LEADERS AT CONE HEALTH CENTER in Greensboro, North Carolina, noticed an alarming trend as they reviewed patients’ no-show rates for radiation oncology appointments in 2019. Just over 6% of patients missed scheduled appointments, but people who lived in two particular ZIP codes had much higher no-show rates, 12% and 15%. These were areas of Greensboro populated by historically marginalized or refugee populations with low incomes.
Rachel Marquez, who is currently the director of transportation services for the cancer center, looked into the matter and she learned that it could take as long as 90 minutes to get to the center from these areas using public transportation. In addition, people of color in the greater Piedmont region served by the center are three times less likely than whites to have a car at home, she discovered. Even when patients can drive or have access to public transportation, Marquez says, they might not feel well enough to do so.

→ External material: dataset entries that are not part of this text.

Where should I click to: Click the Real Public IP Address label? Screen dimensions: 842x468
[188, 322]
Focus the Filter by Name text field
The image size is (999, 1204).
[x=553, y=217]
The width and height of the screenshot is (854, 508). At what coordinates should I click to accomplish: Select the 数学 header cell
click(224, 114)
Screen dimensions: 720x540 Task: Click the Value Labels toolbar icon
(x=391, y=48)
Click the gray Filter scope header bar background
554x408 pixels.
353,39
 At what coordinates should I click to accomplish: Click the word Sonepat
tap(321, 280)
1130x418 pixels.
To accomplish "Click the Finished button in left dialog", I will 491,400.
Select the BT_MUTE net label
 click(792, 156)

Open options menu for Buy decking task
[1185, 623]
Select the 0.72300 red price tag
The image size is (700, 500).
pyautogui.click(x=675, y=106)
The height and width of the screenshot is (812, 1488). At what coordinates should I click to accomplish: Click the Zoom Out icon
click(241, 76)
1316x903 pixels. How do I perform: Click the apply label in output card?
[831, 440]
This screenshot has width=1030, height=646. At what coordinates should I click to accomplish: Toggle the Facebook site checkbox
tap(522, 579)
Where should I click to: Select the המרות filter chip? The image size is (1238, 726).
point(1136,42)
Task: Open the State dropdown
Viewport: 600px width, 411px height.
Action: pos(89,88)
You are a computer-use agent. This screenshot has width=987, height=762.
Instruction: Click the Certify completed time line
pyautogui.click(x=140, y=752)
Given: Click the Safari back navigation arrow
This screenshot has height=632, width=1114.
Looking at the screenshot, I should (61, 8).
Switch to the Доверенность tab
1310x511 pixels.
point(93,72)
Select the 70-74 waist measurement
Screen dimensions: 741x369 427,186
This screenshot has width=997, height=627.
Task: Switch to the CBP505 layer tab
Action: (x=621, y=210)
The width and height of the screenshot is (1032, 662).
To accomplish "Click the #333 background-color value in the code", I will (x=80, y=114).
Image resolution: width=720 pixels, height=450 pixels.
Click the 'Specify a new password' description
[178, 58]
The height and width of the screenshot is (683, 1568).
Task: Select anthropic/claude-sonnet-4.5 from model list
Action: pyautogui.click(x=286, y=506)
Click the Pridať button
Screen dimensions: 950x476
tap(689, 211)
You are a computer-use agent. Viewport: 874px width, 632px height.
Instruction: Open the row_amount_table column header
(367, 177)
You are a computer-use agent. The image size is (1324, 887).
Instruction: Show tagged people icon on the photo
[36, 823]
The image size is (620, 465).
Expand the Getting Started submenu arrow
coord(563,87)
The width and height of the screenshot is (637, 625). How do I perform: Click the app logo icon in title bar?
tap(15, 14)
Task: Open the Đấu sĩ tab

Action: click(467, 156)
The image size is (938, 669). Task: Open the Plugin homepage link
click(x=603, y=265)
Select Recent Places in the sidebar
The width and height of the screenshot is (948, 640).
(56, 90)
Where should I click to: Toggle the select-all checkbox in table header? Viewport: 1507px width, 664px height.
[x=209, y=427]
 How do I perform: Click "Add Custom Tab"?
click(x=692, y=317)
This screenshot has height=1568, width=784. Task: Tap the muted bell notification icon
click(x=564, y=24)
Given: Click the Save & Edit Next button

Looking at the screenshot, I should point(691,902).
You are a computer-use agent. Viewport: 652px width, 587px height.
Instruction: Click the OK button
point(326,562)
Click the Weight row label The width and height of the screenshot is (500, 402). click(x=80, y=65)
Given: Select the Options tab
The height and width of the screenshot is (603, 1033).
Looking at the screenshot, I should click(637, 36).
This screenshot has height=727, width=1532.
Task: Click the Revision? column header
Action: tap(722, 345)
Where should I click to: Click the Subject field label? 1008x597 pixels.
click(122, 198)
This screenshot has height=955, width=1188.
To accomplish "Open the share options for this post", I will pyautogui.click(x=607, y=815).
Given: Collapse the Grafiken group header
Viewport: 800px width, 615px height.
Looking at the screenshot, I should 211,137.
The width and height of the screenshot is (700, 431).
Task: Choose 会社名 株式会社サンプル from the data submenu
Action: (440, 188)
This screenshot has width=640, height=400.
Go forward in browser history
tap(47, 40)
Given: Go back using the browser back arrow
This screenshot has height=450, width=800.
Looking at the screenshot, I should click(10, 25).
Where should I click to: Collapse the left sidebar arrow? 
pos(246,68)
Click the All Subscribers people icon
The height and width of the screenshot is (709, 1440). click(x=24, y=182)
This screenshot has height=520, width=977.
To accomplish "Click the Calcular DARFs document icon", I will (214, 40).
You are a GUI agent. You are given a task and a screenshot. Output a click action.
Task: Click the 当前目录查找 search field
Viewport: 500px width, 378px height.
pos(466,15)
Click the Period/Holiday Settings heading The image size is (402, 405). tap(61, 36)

The American Cancer Society’s Road to Recovery provides volunteers who drive cancer patients to appointments. The program is available in limited capacity due to the pandemic. 800-227-2345
At the time, the hospital already provided bus passes, taxi vouchers or gas cards to help overcome transportation barriers, but Marquez wanted to do more. She helped coordinate a program for the cancer center to offer rides to and from medical appointments free of charge to patients. During the pilot program, Marquez and her colleagues trained hospital staff to ask patients if they missed health care appointments in the previous year due to lack of transportation, and if they would like assistance. Then, staff matched patients with an appropriate ride service, including shuttle vans operated by Cone, medical transport vehicles, or ride-hailing services like Uber or Lyft. Rides could be requested immediately, by appointment time or by pickup time.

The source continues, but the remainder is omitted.